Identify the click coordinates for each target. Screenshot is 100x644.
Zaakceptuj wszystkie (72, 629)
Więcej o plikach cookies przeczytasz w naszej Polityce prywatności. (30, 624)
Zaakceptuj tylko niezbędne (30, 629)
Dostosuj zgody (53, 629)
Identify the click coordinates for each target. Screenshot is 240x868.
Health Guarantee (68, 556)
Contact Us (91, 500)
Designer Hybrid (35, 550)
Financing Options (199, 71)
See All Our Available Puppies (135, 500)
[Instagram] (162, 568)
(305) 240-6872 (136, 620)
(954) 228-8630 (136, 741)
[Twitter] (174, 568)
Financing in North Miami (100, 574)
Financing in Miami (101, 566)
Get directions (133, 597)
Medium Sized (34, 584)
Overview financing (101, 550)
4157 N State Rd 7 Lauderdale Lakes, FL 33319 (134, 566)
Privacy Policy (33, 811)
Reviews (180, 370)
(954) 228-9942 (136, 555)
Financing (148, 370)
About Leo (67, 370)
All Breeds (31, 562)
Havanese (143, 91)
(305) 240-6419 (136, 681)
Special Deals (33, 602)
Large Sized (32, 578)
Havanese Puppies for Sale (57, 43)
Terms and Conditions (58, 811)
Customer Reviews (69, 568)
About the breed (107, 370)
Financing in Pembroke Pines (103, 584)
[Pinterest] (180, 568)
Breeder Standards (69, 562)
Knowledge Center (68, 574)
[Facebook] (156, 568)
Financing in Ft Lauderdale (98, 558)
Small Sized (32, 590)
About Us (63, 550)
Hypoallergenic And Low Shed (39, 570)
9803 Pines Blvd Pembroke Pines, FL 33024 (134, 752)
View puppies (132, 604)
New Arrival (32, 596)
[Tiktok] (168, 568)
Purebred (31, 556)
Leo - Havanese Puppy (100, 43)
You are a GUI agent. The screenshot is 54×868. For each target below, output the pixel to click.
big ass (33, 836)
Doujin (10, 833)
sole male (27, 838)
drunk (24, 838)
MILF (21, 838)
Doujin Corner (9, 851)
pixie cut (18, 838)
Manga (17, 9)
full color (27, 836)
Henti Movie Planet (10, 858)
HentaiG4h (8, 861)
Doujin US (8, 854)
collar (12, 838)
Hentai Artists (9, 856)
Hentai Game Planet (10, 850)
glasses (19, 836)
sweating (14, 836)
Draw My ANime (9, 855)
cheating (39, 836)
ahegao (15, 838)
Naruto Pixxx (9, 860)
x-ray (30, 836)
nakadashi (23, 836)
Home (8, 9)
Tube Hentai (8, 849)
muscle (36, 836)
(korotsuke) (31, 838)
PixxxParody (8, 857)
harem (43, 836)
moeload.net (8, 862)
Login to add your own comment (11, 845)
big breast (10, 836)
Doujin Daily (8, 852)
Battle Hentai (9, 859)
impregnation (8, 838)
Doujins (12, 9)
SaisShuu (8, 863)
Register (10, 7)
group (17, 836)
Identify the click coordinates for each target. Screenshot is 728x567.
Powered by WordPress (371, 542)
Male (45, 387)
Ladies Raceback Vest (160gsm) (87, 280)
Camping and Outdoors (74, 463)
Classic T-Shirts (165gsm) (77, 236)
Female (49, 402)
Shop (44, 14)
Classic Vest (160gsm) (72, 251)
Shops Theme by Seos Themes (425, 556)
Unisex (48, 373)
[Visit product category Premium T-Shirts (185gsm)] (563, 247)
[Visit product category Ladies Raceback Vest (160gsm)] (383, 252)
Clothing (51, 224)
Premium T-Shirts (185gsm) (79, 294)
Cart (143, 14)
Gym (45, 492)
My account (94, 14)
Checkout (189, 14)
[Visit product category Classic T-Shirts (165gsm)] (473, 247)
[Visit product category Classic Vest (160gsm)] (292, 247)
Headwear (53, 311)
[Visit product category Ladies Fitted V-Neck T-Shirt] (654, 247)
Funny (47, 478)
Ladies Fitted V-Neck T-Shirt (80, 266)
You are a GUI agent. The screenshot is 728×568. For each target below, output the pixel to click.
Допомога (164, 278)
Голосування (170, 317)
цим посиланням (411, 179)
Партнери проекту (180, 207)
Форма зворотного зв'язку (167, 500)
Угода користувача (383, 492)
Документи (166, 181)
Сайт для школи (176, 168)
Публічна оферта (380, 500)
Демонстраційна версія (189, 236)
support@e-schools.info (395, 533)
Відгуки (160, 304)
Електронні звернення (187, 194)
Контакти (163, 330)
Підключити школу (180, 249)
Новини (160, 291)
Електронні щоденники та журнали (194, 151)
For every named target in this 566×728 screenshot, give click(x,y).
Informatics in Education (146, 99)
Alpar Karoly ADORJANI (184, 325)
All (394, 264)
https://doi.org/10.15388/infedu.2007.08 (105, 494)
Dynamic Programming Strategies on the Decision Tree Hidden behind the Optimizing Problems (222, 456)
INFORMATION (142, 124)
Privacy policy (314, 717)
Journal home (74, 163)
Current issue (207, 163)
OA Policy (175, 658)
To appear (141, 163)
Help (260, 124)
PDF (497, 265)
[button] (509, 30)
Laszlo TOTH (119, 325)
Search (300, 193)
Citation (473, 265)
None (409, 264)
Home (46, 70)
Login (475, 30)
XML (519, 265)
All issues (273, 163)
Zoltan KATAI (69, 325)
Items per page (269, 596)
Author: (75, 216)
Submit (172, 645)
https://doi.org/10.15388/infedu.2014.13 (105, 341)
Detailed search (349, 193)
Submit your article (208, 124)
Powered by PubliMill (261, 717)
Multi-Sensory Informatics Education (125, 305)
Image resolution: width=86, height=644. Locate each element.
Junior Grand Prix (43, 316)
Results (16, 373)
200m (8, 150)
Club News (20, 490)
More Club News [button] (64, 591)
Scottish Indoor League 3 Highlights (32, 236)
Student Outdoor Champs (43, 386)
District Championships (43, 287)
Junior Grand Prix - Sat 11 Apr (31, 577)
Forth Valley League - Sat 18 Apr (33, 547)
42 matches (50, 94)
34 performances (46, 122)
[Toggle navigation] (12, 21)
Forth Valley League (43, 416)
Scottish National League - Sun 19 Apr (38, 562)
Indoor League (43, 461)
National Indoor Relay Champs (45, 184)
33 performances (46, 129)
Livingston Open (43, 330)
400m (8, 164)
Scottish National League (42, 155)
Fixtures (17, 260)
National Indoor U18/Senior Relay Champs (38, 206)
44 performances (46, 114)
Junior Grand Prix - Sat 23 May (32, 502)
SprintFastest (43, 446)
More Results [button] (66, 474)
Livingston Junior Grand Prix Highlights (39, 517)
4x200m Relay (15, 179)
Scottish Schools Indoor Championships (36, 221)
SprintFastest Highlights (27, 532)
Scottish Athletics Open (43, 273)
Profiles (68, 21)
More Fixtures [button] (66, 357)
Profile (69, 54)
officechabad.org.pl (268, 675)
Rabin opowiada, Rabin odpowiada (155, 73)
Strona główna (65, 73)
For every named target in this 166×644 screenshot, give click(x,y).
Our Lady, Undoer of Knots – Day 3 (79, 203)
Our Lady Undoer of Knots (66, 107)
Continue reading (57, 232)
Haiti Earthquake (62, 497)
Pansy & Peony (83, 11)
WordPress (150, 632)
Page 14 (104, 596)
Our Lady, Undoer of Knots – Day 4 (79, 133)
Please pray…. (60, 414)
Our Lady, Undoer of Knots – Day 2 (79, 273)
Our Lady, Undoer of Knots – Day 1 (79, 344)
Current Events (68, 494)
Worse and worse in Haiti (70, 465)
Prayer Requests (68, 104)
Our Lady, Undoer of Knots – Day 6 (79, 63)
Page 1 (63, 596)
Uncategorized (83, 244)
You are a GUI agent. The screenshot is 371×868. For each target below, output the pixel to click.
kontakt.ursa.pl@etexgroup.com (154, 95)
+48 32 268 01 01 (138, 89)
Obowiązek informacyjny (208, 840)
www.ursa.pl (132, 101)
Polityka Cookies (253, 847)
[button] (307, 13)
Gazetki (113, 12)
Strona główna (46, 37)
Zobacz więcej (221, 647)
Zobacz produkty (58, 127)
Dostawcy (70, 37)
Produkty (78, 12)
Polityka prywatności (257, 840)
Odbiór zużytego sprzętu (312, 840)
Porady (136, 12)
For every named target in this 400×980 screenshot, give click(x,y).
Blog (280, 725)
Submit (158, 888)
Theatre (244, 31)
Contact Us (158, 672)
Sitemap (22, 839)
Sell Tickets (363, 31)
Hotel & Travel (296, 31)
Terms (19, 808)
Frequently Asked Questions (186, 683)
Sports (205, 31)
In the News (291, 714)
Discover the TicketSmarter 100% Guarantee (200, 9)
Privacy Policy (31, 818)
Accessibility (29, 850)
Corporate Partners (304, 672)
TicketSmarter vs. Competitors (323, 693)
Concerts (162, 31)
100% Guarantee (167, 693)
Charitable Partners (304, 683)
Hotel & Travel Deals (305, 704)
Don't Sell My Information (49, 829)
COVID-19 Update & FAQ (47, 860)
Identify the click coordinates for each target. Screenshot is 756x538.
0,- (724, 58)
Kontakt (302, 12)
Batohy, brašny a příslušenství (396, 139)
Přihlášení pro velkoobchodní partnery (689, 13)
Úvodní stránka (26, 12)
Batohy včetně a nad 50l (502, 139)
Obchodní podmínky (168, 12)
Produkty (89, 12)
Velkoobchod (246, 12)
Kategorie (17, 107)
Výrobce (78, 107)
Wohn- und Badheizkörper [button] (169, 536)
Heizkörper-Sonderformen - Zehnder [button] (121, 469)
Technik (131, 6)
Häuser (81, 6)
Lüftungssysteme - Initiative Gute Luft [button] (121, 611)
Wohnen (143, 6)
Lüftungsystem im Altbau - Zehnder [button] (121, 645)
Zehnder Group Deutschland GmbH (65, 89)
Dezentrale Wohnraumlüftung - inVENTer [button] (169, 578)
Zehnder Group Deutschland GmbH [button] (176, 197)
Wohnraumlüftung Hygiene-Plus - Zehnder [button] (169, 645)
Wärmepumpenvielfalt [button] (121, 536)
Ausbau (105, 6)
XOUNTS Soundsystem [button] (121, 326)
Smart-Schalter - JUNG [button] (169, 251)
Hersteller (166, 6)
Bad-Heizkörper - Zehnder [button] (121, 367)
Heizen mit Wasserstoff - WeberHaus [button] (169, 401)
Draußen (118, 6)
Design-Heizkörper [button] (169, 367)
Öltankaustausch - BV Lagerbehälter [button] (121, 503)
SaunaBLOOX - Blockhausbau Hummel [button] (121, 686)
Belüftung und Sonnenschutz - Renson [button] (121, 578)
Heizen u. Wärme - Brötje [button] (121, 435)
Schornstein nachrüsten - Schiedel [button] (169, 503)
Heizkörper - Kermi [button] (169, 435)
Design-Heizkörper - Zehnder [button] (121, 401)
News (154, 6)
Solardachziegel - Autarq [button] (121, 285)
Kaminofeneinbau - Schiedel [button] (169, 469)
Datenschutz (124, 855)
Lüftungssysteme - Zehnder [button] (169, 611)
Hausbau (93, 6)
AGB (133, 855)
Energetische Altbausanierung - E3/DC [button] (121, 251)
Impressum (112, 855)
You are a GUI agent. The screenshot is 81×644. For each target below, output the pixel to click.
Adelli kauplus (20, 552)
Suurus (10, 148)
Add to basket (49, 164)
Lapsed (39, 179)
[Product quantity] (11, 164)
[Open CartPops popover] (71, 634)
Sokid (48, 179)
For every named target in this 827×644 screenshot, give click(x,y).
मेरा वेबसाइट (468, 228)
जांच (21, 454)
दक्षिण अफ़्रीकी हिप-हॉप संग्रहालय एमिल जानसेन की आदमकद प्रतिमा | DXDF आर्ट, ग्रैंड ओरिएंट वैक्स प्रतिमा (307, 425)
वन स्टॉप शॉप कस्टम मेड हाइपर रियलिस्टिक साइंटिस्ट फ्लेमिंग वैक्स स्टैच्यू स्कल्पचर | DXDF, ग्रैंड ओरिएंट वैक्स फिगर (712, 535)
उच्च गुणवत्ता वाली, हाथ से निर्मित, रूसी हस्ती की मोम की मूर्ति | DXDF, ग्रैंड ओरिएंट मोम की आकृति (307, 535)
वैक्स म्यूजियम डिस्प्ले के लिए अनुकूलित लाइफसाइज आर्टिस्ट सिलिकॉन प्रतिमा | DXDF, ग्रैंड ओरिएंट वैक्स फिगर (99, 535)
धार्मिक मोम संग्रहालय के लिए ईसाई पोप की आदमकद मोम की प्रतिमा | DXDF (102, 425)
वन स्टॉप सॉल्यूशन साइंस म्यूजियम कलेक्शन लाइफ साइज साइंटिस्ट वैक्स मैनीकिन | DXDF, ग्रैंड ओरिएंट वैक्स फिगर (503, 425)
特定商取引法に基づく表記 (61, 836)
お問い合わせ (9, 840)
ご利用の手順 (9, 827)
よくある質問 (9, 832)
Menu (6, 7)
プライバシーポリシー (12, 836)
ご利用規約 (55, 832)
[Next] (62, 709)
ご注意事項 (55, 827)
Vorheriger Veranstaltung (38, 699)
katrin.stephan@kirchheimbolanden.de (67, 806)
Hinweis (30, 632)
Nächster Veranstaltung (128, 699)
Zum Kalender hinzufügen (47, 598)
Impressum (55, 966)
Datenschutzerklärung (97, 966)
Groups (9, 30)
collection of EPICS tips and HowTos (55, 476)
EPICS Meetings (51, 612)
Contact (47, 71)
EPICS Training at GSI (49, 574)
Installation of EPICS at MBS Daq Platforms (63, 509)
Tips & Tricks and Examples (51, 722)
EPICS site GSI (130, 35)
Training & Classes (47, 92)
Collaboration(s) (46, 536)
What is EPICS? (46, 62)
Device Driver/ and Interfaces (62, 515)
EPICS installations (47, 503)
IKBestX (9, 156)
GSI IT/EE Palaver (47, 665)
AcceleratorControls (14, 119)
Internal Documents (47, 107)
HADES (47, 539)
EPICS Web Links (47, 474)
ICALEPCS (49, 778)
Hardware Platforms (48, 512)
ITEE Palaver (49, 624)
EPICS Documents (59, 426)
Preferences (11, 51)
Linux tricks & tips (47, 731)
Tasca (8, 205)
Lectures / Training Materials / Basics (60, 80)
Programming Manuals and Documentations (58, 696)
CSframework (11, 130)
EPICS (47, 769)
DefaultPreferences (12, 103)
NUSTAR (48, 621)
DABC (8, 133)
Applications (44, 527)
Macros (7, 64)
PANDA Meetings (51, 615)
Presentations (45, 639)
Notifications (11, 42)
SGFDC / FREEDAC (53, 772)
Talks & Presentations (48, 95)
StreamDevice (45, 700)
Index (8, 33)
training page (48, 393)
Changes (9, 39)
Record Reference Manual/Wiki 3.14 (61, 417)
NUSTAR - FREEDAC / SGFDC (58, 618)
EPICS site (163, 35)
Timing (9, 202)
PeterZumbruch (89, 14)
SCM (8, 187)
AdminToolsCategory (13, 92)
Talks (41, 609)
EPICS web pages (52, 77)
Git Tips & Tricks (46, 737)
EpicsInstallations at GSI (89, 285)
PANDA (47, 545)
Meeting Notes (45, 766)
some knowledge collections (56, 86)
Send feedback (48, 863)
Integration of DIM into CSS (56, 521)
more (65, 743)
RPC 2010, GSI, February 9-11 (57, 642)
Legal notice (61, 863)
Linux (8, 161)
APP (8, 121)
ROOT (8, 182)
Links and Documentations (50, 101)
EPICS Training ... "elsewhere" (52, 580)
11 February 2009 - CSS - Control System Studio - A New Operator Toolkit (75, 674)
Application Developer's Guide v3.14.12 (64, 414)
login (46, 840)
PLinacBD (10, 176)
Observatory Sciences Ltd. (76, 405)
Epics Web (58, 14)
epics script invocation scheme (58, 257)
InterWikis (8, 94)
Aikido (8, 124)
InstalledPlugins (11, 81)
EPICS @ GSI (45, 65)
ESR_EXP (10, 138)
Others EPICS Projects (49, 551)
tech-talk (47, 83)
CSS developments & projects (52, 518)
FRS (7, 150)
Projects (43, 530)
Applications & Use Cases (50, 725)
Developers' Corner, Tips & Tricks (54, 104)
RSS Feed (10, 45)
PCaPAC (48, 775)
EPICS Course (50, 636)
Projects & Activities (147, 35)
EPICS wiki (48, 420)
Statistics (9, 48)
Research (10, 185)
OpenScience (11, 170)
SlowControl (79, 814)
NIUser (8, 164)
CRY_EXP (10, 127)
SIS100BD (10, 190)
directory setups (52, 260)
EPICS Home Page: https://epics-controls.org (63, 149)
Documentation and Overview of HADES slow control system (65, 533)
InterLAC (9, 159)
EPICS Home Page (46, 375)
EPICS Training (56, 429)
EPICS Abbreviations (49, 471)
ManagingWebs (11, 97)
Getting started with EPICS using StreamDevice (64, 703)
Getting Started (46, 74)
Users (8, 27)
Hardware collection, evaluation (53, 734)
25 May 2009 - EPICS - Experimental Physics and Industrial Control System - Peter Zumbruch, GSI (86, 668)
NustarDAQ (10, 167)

========

*TASK TO CARRY OUT*. Rescale the answer coordinates in the part above that opens with the line containing "Scottish National League (42, 155)" and closes with the line containing "Profile (69, 54)". Rewrite only those lines, keeping each item's wording, and multiply every coordinate by 1.8, rounding to whole numbers with halves rounded up.

*FULL SOLUTION*.
Scottish National League (76, 279)
Fixtures (31, 468)
National Indoor U18/Senior Relay Champs (68, 371)
44 performances (83, 205)
Junior Grand Prix - Sat 23 May (58, 904)
SprintFastest (77, 803)
More Results [button] (119, 853)
Livingston Junior Grand Prix Highlights (70, 931)
4x200m Relay (27, 322)
Scottish Schools Indoor Championships (65, 398)
SprintFastest Highlights (49, 958)
Scottish Athletics Open (77, 491)
Profiles (122, 38)
More Fixtures [button] (119, 643)
Profile (124, 97)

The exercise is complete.